- [WRITTEN PROBLEM]: Rewrite the material below as a Markdown table with the columns "No." and "Text," giving each non-blank line its own numbered row. Leave the pictures out of the answer.

- [INFORMATION GIVEN]:
▼

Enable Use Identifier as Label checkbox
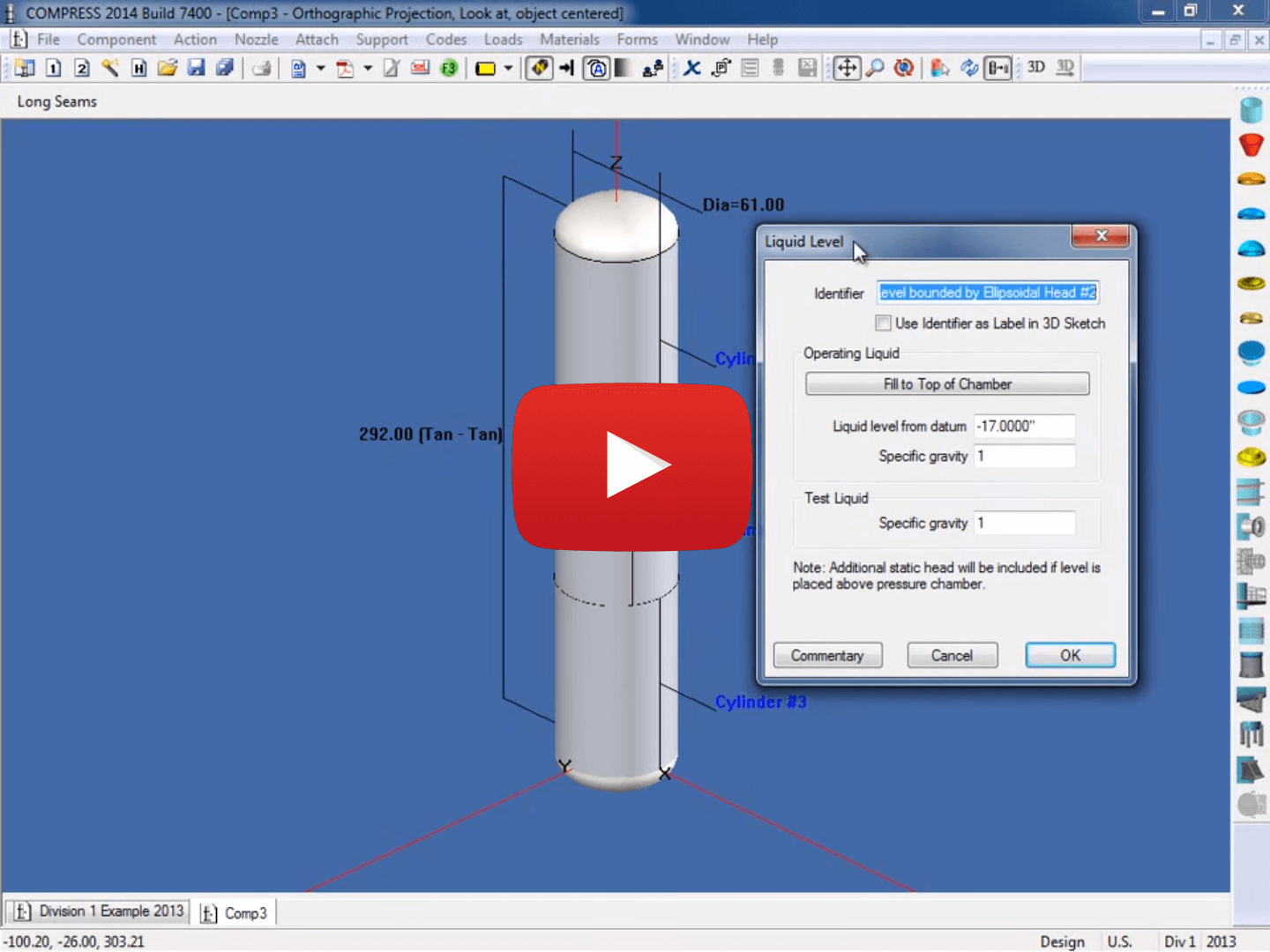Image resolution: width=1270 pixels, height=952 pixels. coord(883,323)
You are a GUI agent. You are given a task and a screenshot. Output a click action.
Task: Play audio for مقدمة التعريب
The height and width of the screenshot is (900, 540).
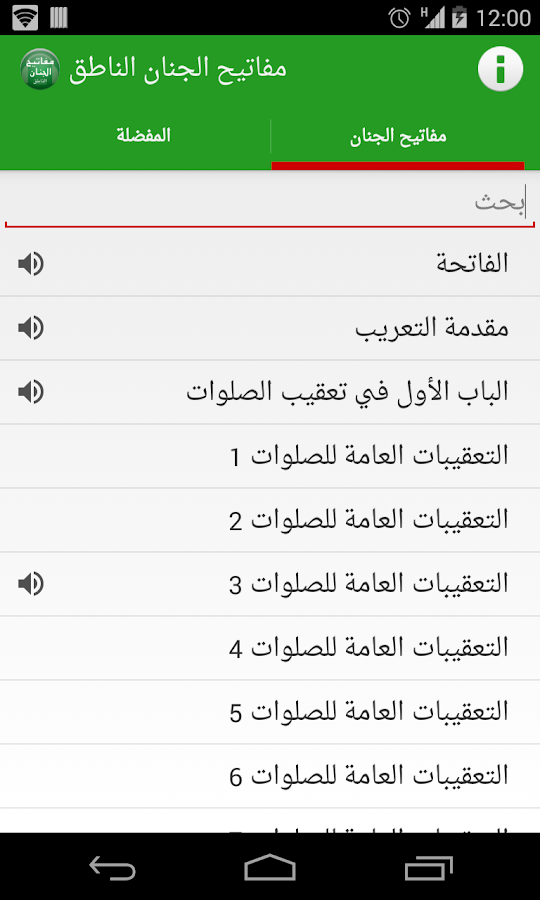31,328
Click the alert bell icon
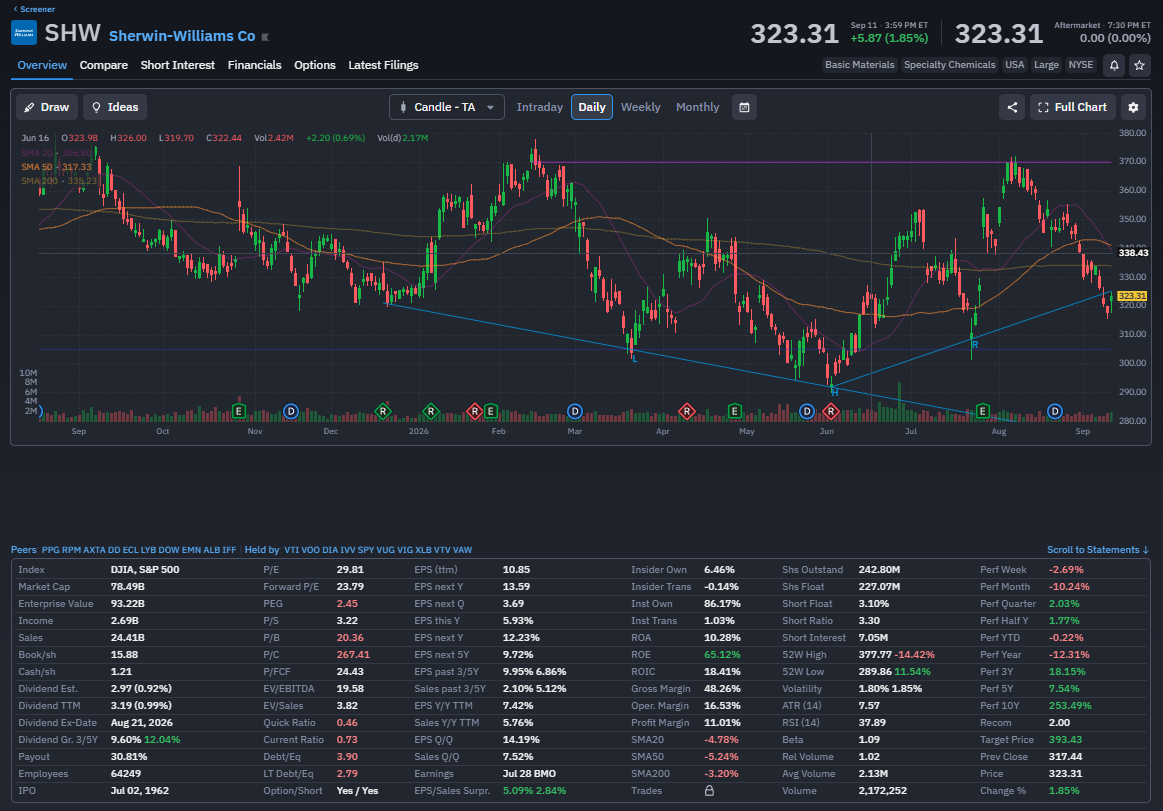This screenshot has width=1163, height=811. [x=1114, y=65]
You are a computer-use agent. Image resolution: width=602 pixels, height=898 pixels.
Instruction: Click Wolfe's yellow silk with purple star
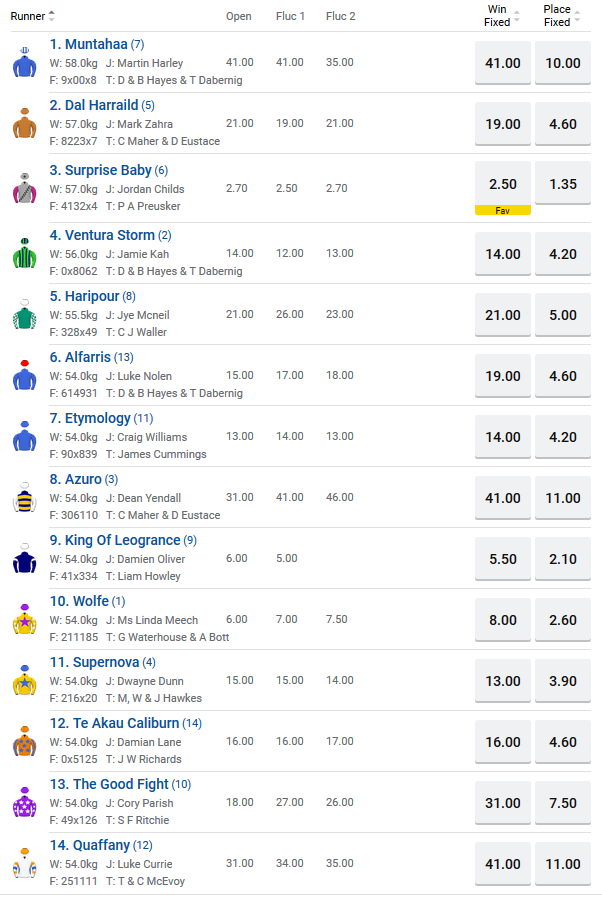tap(24, 620)
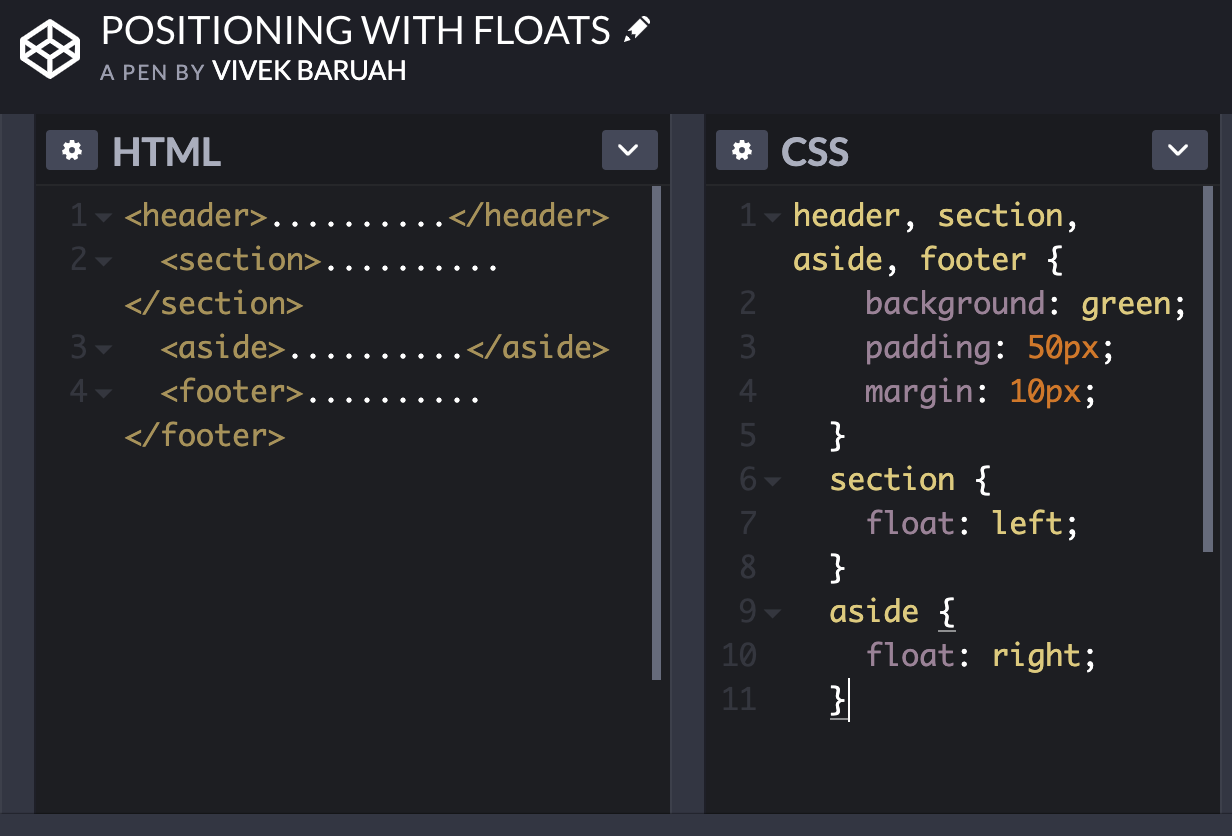Place cursor on 'float: right' line

982,656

▲

- [FULL OUTPUT]:
| No. | Text |
|---|---|
| 1 | Enable Use Identifier as Label checkbox |
| 2 | Image resolution: width=1270 pixels, height=952 pixels. coord(883,323) |
| 3 | You are a GUI agent. You are given a task and a screenshot. Output a click action. |
| 4 | Task: Play audio for مقدمة التعريب |
| 5 | The height and width of the screenshot is (900, 540). |
| 6 | 31,328 |
| 7 | Click the alert bell icon |
| 8 | This screenshot has width=1163, height=811. [x=1114, y=65] |
| 9 | You are a computer-use agent. Image resolution: width=602 pixels, height=898 pixels. |
| 10 | Instruction: Click Wolfe's yellow silk with purple star |
| 11 | tap(24, 620) |
| 12 | Place cursor on 'float: right' line |
| 13 | 982,656 |